**** RECORDS FOR THE EXERCISE ****

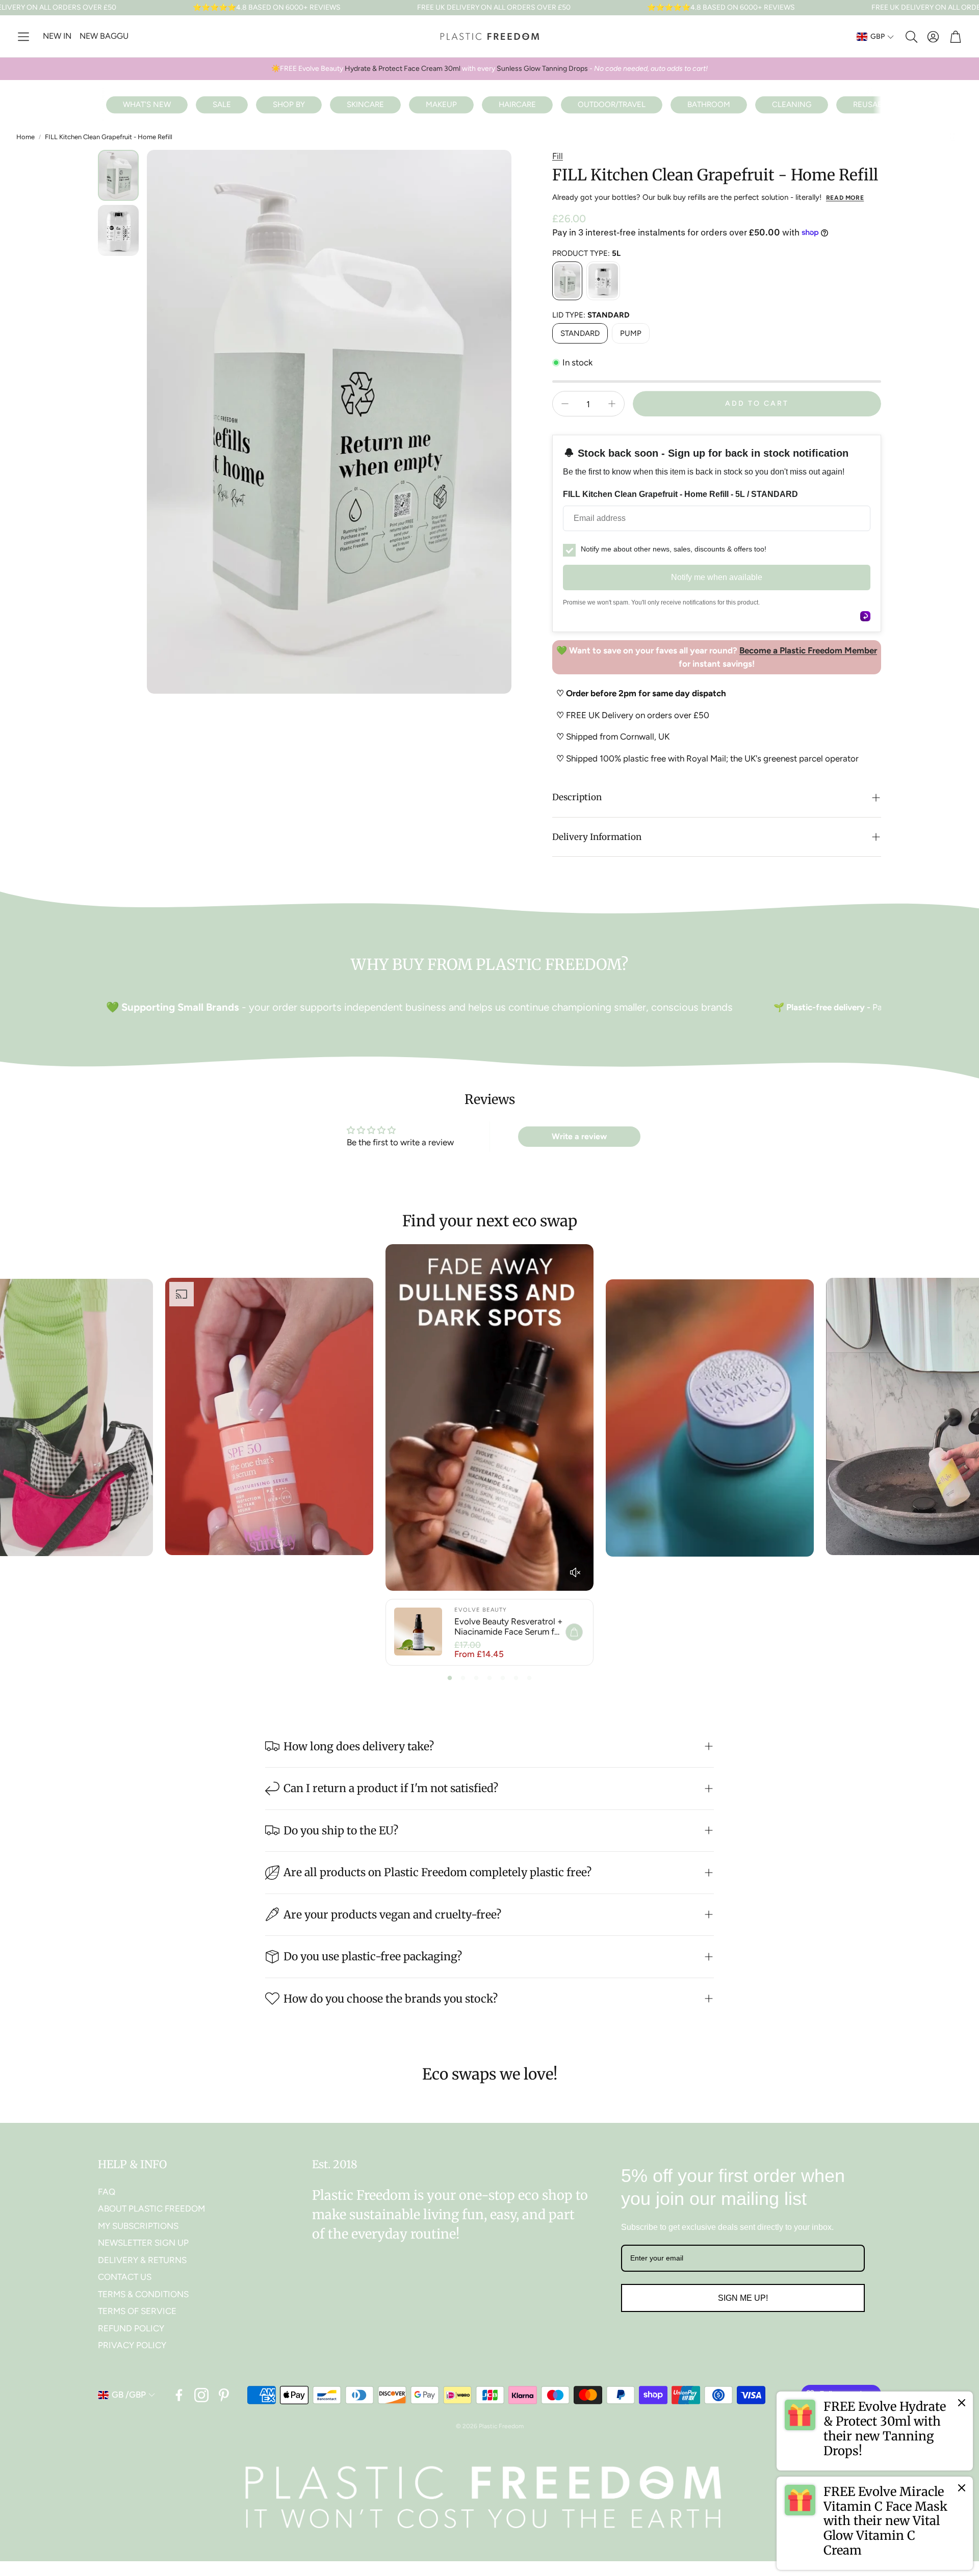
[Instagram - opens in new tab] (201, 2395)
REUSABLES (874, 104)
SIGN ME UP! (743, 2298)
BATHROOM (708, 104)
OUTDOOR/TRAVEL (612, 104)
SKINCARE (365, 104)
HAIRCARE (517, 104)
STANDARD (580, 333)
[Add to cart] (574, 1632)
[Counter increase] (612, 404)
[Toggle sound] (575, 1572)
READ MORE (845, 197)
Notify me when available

****
**** RECORDS FOR THE EXERCISE ****

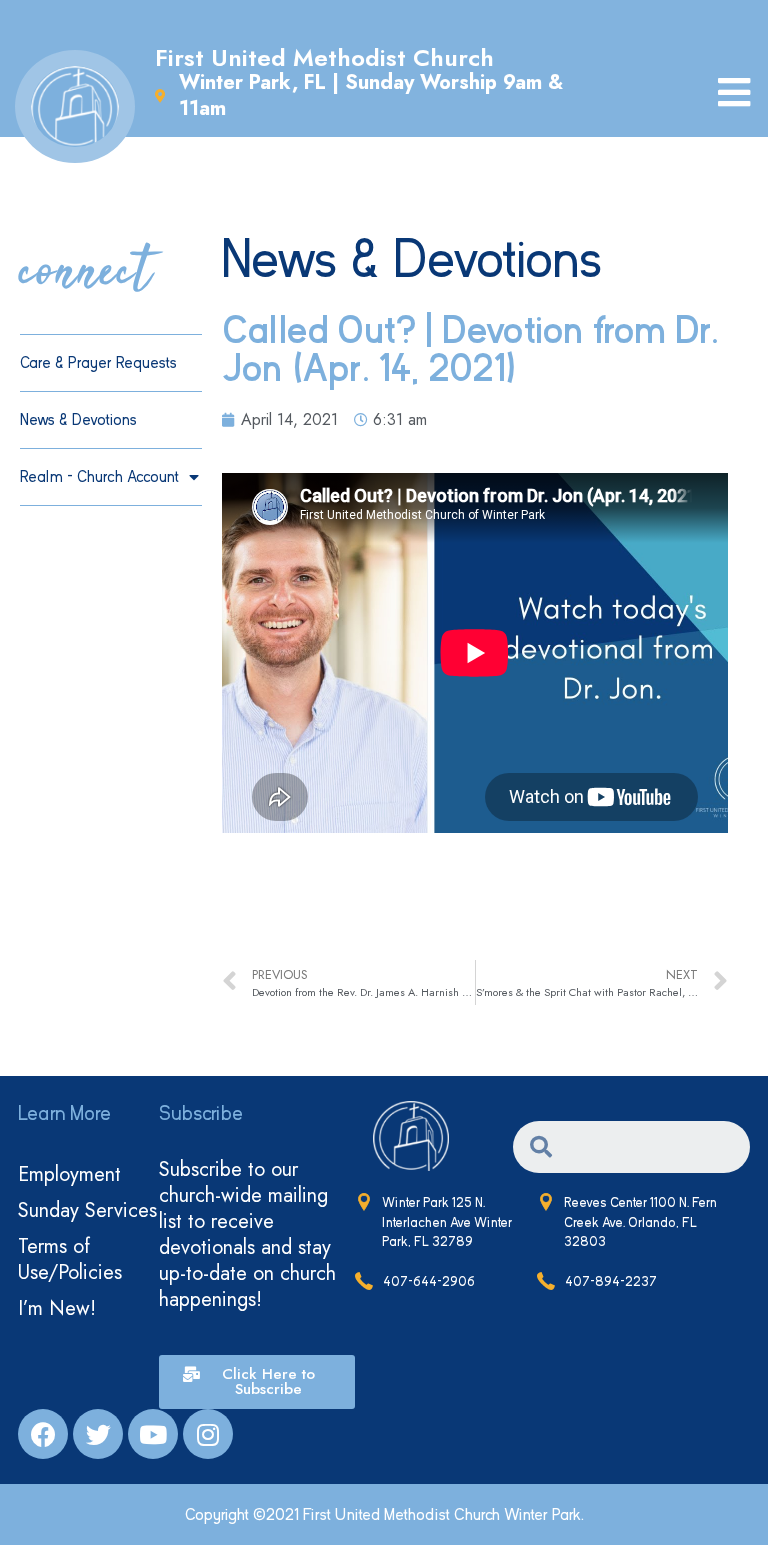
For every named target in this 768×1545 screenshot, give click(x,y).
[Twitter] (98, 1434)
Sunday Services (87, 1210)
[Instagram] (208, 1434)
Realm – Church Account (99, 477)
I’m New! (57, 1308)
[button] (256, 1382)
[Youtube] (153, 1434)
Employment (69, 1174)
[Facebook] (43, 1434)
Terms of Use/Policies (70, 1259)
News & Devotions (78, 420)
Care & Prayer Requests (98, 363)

****

- _REQUIRED WORK_
Check each line of the listing for "Instagram". Show those that have it.

- _SOLUTION_
[Instagram - opens in new tab] (201, 2395)
[Instagram] (208, 1434)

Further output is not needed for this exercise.